## [WHAT THE TASK REQUIRES]
From the first line to the last, write out the records below exactly as they appear.
START DATA
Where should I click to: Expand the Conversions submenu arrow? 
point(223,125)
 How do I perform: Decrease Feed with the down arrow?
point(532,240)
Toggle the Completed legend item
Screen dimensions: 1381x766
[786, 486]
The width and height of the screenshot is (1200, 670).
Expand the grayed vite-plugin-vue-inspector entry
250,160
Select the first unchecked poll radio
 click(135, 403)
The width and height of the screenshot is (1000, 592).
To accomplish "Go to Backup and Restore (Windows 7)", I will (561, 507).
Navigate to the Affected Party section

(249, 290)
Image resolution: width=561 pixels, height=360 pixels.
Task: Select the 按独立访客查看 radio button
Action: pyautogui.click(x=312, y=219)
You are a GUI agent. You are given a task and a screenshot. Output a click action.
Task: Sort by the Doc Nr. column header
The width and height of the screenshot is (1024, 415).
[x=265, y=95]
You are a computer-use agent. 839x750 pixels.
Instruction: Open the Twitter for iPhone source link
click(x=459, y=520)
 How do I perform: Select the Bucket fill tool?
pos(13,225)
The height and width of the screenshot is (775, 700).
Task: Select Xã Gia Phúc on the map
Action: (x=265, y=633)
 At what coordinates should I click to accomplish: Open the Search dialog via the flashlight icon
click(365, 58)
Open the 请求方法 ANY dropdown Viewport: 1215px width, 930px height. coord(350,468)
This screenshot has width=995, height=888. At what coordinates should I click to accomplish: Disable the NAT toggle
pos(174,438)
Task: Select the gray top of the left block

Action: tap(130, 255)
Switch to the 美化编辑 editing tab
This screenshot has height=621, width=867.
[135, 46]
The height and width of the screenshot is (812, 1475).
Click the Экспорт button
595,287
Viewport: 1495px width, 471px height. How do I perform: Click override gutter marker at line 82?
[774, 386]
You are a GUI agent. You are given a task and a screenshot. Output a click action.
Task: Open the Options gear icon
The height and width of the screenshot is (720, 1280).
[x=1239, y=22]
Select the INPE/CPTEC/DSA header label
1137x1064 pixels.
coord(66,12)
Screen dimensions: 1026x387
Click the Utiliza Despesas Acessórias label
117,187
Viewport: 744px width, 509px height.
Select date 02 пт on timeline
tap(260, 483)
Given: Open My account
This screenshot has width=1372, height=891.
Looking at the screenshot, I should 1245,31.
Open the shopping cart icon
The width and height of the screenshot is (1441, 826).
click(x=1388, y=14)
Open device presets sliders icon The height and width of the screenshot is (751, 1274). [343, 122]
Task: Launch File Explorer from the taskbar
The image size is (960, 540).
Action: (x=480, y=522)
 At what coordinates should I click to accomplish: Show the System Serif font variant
END DATA
## [SOLVED EXERCISE]
Where should I click to: Expand the Conversions submenu arrow? 
point(223,125)
 How do I perform: Decrease Feed with the down arrow?
point(532,240)
Toggle the Completed legend item
Screen dimensions: 1381x766
[786, 486]
The width and height of the screenshot is (1200, 670).
Expand the grayed vite-plugin-vue-inspector entry
250,160
Select the first unchecked poll radio
 click(135, 403)
The width and height of the screenshot is (1000, 592).
To accomplish "Go to Backup and Restore (Windows 7)", I will (561, 507).
Navigate to the Affected Party section

(249, 290)
Image resolution: width=561 pixels, height=360 pixels.
Task: Select the 按独立访客查看 radio button
Action: pyautogui.click(x=312, y=219)
You are a GUI agent. You are given a task and a screenshot. Output a click action.
Task: Sort by the Doc Nr. column header
The width and height of the screenshot is (1024, 415).
[x=265, y=95]
You are a computer-use agent. 839x750 pixels.
Instruction: Open the Twitter for iPhone source link
click(x=459, y=520)
 How do I perform: Select the Bucket fill tool?
pos(13,225)
The height and width of the screenshot is (775, 700).
Task: Select Xã Gia Phúc on the map
Action: (x=265, y=633)
 At what coordinates should I click to accomplish: Open the Search dialog via the flashlight icon
click(365, 58)
Open the 请求方法 ANY dropdown Viewport: 1215px width, 930px height. coord(350,468)
This screenshot has width=995, height=888. At what coordinates should I click to accomplish: Disable the NAT toggle
pos(174,438)
Task: Select the gray top of the left block

Action: tap(130, 255)
Switch to the 美化编辑 editing tab
This screenshot has height=621, width=867.
[135, 46]
The height and width of the screenshot is (812, 1475).
Click the Экспорт button
595,287
Viewport: 1495px width, 471px height. How do I perform: Click override gutter marker at line 82?
[774, 386]
You are a GUI agent. You are given a task and a screenshot. Output a click action.
Task: Open the Options gear icon
The height and width of the screenshot is (720, 1280).
[x=1239, y=22]
Select the INPE/CPTEC/DSA header label
1137x1064 pixels.
coord(66,12)
Screen dimensions: 1026x387
Click the Utiliza Despesas Acessórias label
117,187
Viewport: 744px width, 509px height.
Select date 02 пт on timeline
tap(260, 483)
Given: Open My account
This screenshot has width=1372, height=891.
Looking at the screenshot, I should 1245,31.
Open the shopping cart icon
The width and height of the screenshot is (1441, 826).
click(x=1388, y=14)
Open device presets sliders icon The height and width of the screenshot is (751, 1274). [343, 122]
Task: Launch File Explorer from the taskbar
The image size is (960, 540).
Action: (x=480, y=522)
 At what coordinates should I click to accomplish: Show the System Serif font variant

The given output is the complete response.